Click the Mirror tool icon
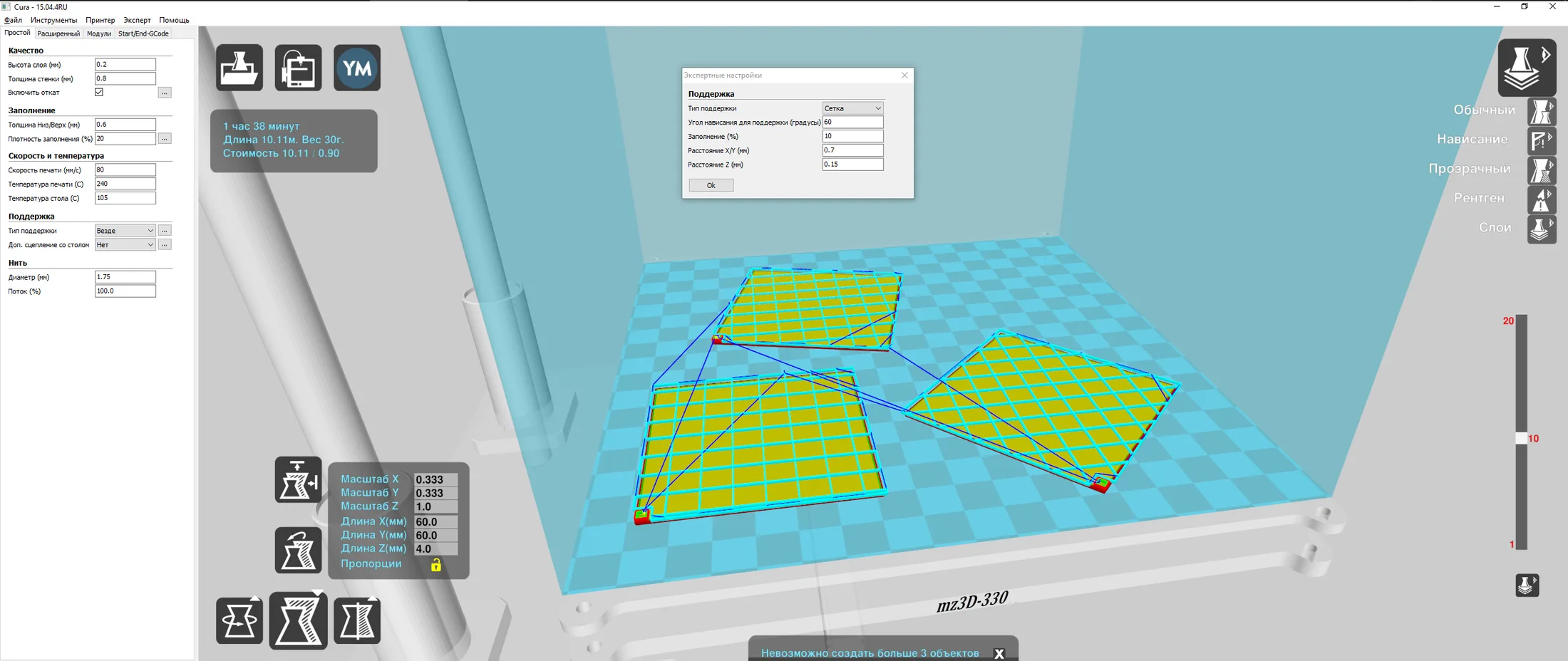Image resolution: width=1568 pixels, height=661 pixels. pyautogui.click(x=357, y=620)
++++++++++++++++++++
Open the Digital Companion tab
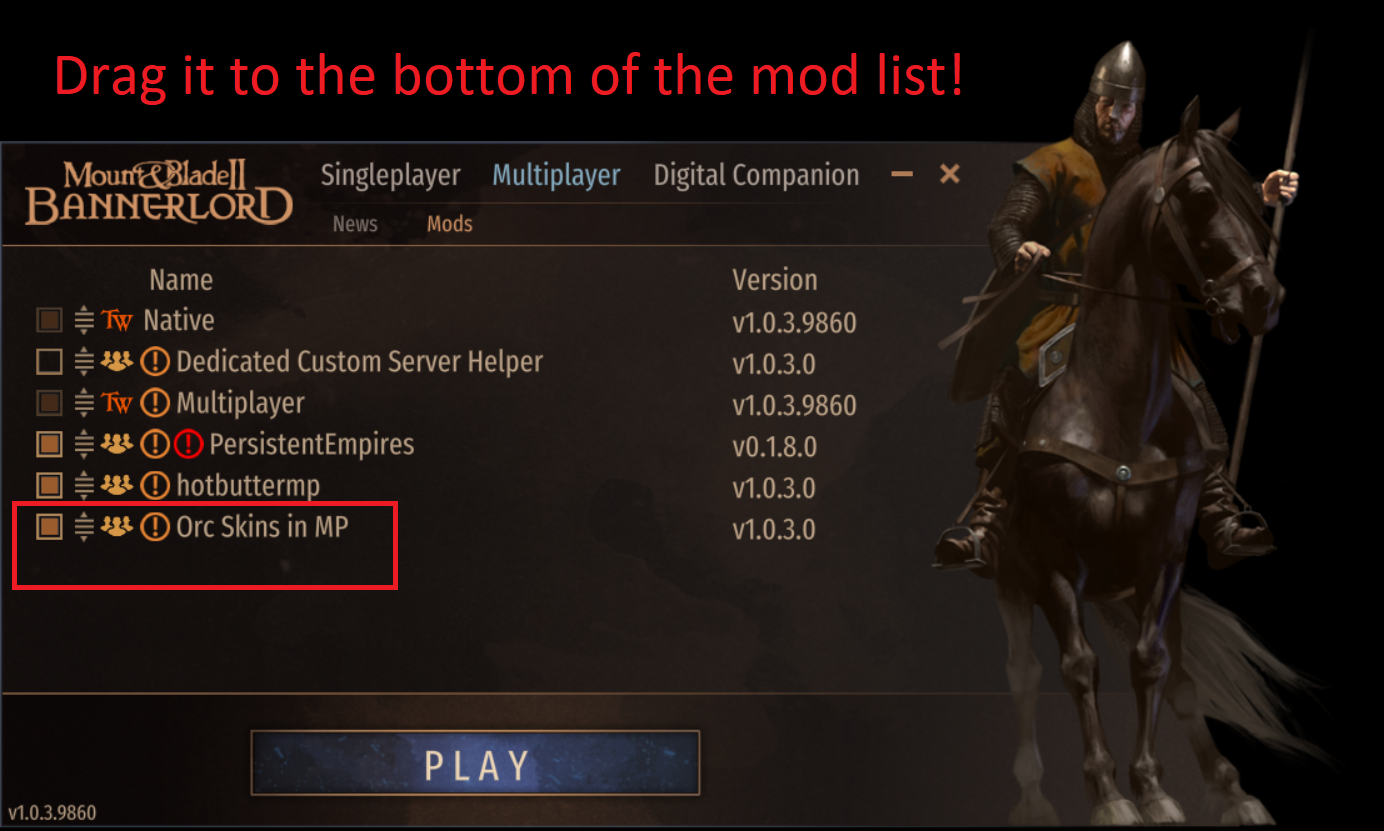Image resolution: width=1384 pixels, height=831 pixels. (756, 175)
++++++++++++++++++++
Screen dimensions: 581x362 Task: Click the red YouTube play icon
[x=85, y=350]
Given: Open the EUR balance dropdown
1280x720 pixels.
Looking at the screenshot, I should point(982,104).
++++++++++++++++++++
List each line of the records above that contains the string "icon". Treat case as significant.

Click the Mirror tool icon
Screen dimensions: 581x362 Task: Click the red YouTube play icon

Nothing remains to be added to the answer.